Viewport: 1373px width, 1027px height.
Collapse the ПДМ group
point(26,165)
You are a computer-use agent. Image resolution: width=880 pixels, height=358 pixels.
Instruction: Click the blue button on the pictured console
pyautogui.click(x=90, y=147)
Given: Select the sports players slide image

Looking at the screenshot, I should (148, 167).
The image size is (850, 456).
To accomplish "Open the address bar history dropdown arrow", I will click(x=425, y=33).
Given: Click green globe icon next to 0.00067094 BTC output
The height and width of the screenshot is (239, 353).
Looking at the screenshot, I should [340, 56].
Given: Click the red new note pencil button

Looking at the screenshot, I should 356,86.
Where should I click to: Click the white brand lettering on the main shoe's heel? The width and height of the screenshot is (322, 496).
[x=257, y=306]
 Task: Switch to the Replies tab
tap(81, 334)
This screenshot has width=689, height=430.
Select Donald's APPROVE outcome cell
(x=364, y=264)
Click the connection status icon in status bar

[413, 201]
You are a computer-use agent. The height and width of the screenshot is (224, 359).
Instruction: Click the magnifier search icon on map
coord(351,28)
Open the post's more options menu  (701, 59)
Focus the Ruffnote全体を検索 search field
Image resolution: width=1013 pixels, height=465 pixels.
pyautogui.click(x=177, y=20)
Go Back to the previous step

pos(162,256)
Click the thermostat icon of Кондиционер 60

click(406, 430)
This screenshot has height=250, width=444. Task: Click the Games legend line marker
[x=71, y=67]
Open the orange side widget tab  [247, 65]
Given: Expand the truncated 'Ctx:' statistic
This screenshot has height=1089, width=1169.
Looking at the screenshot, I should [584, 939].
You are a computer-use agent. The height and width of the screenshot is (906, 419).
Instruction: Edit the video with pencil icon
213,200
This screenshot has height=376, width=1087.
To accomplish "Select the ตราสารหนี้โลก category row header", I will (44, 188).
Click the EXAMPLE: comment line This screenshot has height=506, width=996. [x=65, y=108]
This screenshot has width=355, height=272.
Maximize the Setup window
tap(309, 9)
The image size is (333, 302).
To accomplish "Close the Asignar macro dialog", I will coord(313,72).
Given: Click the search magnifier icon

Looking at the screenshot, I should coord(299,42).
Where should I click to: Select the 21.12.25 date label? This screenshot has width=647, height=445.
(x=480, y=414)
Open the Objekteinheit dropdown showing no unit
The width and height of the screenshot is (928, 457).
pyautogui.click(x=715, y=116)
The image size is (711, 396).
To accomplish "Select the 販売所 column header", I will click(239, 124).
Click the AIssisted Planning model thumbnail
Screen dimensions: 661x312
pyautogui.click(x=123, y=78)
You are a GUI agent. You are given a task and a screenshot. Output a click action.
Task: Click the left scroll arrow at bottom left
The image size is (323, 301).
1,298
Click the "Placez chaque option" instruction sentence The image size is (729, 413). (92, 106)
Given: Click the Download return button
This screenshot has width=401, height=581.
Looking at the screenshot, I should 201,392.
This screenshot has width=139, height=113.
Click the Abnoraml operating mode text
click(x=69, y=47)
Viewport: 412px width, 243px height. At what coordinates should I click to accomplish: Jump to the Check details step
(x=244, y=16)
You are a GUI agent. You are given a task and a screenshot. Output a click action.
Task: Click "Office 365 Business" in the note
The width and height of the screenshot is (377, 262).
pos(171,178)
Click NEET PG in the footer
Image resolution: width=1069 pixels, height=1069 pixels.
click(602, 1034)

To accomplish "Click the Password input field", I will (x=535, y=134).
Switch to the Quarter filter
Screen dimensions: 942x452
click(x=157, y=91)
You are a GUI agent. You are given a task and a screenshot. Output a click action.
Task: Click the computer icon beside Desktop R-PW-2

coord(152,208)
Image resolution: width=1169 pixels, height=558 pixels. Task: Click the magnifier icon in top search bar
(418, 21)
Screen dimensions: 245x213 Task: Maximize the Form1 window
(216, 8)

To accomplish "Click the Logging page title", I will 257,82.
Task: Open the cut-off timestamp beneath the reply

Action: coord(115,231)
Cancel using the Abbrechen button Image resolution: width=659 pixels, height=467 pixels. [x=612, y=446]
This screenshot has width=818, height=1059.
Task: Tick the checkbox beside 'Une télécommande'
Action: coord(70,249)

######

ASSIGNMENT:
The expected response is the entire listing, repeated word for word.

ANSWER SPACE:
Viewport: 1373px width, 1027px height.
Collapse the ПДМ group
point(26,165)
You are a computer-use agent. Image resolution: width=880 pixels, height=358 pixels.
Instruction: Click the blue button on the pictured console
pyautogui.click(x=90, y=147)
Given: Select the sports players slide image

Looking at the screenshot, I should (148, 167).
The image size is (850, 456).
To accomplish "Open the address bar history dropdown arrow", I will click(x=425, y=33).
Given: Click green globe icon next to 0.00067094 BTC output
The height and width of the screenshot is (239, 353).
Looking at the screenshot, I should [340, 56].
Given: Click the red new note pencil button

Looking at the screenshot, I should 356,86.
Where should I click to: Click the white brand lettering on the main shoe's heel? The width and height of the screenshot is (322, 496).
[x=257, y=306]
 Task: Switch to the Replies tab
tap(81, 334)
This screenshot has width=689, height=430.
Select Donald's APPROVE outcome cell
(x=364, y=264)
Click the connection status icon in status bar

[413, 201]
You are a computer-use agent. The height and width of the screenshot is (224, 359).
Instruction: Click the magnifier search icon on map
coord(351,28)
Open the post's more options menu  (701, 59)
Focus the Ruffnote全体を検索 search field
Image resolution: width=1013 pixels, height=465 pixels.
pyautogui.click(x=177, y=20)
Go Back to the previous step

pos(162,256)
Click the thermostat icon of Кондиционер 60

click(406, 430)
This screenshot has height=250, width=444. Task: Click the Games legend line marker
[x=71, y=67]
Open the orange side widget tab  [247, 65]
Given: Expand the truncated 'Ctx:' statistic
This screenshot has height=1089, width=1169.
Looking at the screenshot, I should [584, 939].
You are a computer-use agent. The height and width of the screenshot is (906, 419).
Instruction: Edit the video with pencil icon
213,200
This screenshot has height=376, width=1087.
To accomplish "Select the ตราสารหนี้โลก category row header", I will (44, 188).
Click the EXAMPLE: comment line This screenshot has height=506, width=996. [x=65, y=108]
This screenshot has width=355, height=272.
Maximize the Setup window
tap(309, 9)
The image size is (333, 302).
To accomplish "Close the Asignar macro dialog", I will coord(313,72).
Given: Click the search magnifier icon

Looking at the screenshot, I should coord(299,42).
Where should I click to: Select the 21.12.25 date label? This screenshot has width=647, height=445.
(x=480, y=414)
Open the Objekteinheit dropdown showing no unit
The width and height of the screenshot is (928, 457).
pyautogui.click(x=715, y=116)
The image size is (711, 396).
To accomplish "Select the 販売所 column header", I will click(239, 124).
Click the AIssisted Planning model thumbnail
Screen dimensions: 661x312
pyautogui.click(x=123, y=78)
You are a GUI agent. You are given a task and a screenshot. Output a click action.
Task: Click the left scroll arrow at bottom left
The image size is (323, 301).
1,298
Click the "Placez chaque option" instruction sentence The image size is (729, 413). (92, 106)
Given: Click the Download return button
This screenshot has width=401, height=581.
Looking at the screenshot, I should 201,392.
This screenshot has width=139, height=113.
Click the Abnoraml operating mode text
click(x=69, y=47)
Viewport: 412px width, 243px height. At what coordinates should I click to accomplish: Jump to the Check details step
(x=244, y=16)
You are a GUI agent. You are given a task and a screenshot. Output a click action.
Task: Click "Office 365 Business" in the note
The width and height of the screenshot is (377, 262).
pos(171,178)
Click NEET PG in the footer
Image resolution: width=1069 pixels, height=1069 pixels.
click(602, 1034)

To accomplish "Click the Password input field", I will (x=535, y=134).
Switch to the Quarter filter
Screen dimensions: 942x452
click(x=157, y=91)
You are a GUI agent. You are given a task and a screenshot. Output a click action.
Task: Click the computer icon beside Desktop R-PW-2

coord(152,208)
Image resolution: width=1169 pixels, height=558 pixels. Task: Click the magnifier icon in top search bar
(418, 21)
Screen dimensions: 245x213 Task: Maximize the Form1 window
(216, 8)

To accomplish "Click the Logging page title", I will 257,82.
Task: Open the cut-off timestamp beneath the reply

Action: coord(115,231)
Cancel using the Abbrechen button Image resolution: width=659 pixels, height=467 pixels. [x=612, y=446]
This screenshot has width=818, height=1059.
Task: Tick the checkbox beside 'Une télécommande'
Action: coord(70,249)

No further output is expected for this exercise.